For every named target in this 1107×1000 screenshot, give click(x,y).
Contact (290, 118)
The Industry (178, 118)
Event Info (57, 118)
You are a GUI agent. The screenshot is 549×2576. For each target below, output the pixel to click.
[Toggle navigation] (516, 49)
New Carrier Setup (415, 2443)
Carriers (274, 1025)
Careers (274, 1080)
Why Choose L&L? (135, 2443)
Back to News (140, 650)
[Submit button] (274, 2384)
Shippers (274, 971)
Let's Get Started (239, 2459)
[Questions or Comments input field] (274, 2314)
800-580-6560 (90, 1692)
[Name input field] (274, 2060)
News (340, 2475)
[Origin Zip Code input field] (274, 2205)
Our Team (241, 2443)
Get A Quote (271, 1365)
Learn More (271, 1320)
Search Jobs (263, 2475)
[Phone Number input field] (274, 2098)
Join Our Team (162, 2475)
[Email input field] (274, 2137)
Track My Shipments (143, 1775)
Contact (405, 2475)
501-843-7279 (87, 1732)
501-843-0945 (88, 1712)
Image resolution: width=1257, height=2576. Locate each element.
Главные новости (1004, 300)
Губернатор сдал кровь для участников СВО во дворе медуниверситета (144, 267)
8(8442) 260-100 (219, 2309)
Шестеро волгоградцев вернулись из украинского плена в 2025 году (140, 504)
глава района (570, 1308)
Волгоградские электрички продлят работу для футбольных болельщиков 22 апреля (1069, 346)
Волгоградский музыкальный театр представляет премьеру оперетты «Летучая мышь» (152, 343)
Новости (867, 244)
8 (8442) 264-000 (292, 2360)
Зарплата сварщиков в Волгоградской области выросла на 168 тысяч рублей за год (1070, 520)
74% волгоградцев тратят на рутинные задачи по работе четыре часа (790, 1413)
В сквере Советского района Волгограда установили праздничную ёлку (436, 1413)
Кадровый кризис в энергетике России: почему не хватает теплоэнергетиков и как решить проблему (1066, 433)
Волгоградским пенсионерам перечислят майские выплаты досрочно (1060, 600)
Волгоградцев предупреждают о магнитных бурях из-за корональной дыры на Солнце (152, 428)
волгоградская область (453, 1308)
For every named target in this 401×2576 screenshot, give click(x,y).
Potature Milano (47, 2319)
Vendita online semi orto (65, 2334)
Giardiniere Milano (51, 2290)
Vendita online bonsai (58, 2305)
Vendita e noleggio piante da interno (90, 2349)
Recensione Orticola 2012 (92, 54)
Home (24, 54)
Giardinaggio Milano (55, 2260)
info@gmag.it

——

_STATED GOAL_:
Reproduce the records from the line with "Why Choose L&L? (135, 2443)" up to and including the line with "Our Team (241, 2443)", keeping every character of each line unchanged.

_TASK SOLUTION_:
Why Choose L&L? (135, 2443)
Back to News (140, 650)
[Submit button] (274, 2384)
Shippers (274, 971)
Let's Get Started (239, 2459)
[Questions or Comments input field] (274, 2314)
800-580-6560 (90, 1692)
[Name input field] (274, 2060)
News (340, 2475)
[Origin Zip Code input field] (274, 2205)
Our Team (241, 2443)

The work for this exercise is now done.